Labeyrie is developed on defense. He has not seen that many minutes in his two years with Paris-Levallios, but has taken advantage of his time when in the lineup. This year, he played just 13 minutes per game but averaged 1.7 blocks, one steal and 11.4 rebounds per 40 minutes according to Draft Express. It is clear that defense is his strength so far, but with limited minutes and a 200 pound frame, Labeyrie still has a lot of room to get bigger and in NBA shape.

One common theme about Labeyrie is that he brings a high motor. He is active and a good team defender, but also likes to run the fast break. His offensive game, which isn’t quite as developed as it is on the defensive end, consists mostly of hustle points and dunks. He attempted less than four shots per game last season, but shot 63 percent from the field. He has also improved his marksmanship from beyond the arc, taking one three per game last season, resulting in a 56 percent mark.

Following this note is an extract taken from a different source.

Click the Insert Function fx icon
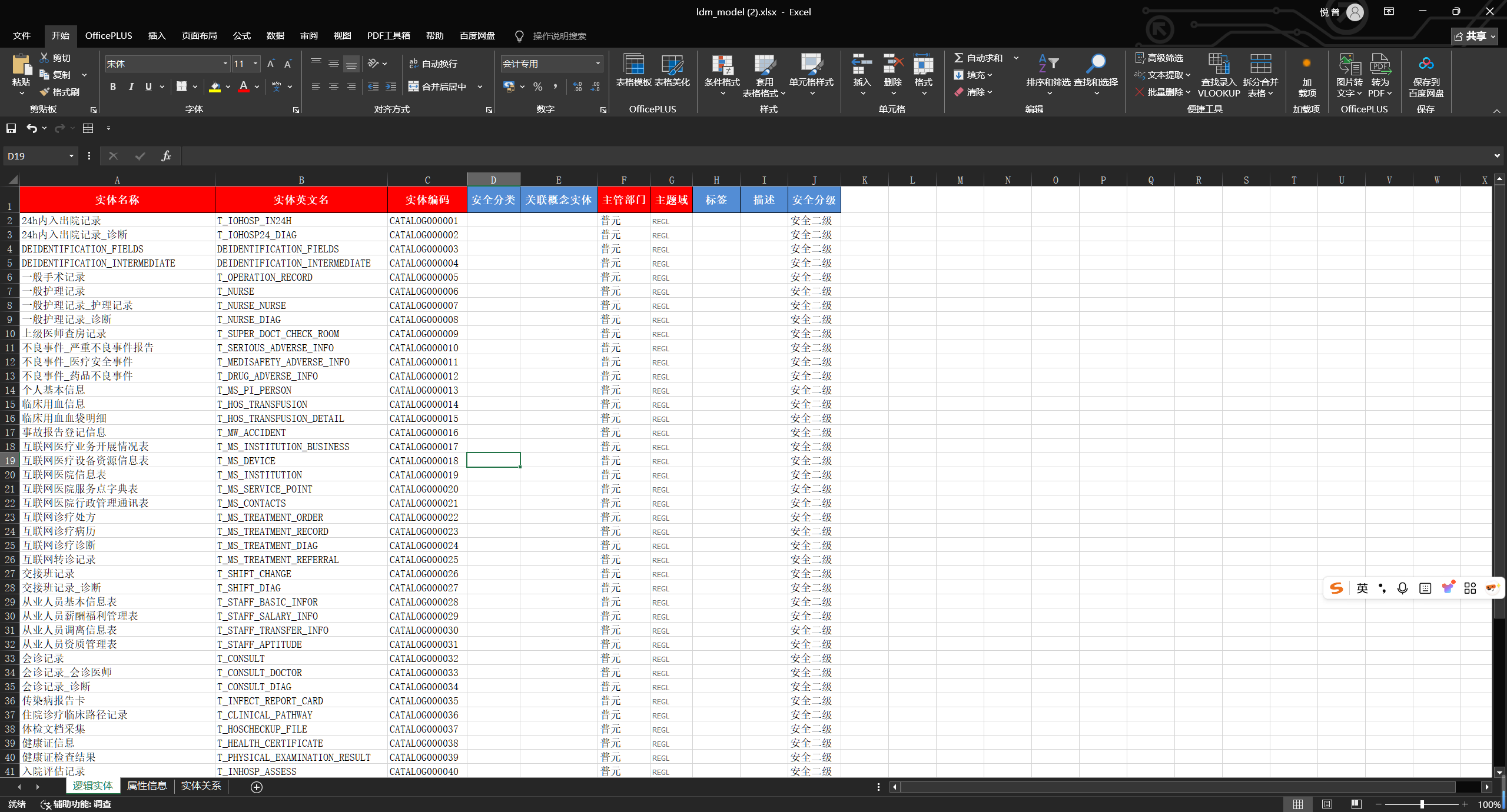The width and height of the screenshot is (1507, 812). tap(166, 156)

We have not had the chance to see much of Labeyrie here in the United States. It is hard to tell what Jackson saw in this guy when picking him as outsiders looking in, but we will have to trust the Zenmaster on this one. Labeyrie has some developed skills, but needs to get bigger and develop more offensive skills. Since he was the 57th pick, this is a low risk move that could end up paying huge dividends for the future or not pan out at all.

The next question that remains unanswered is, when will we see this guy in Madison Square Garden?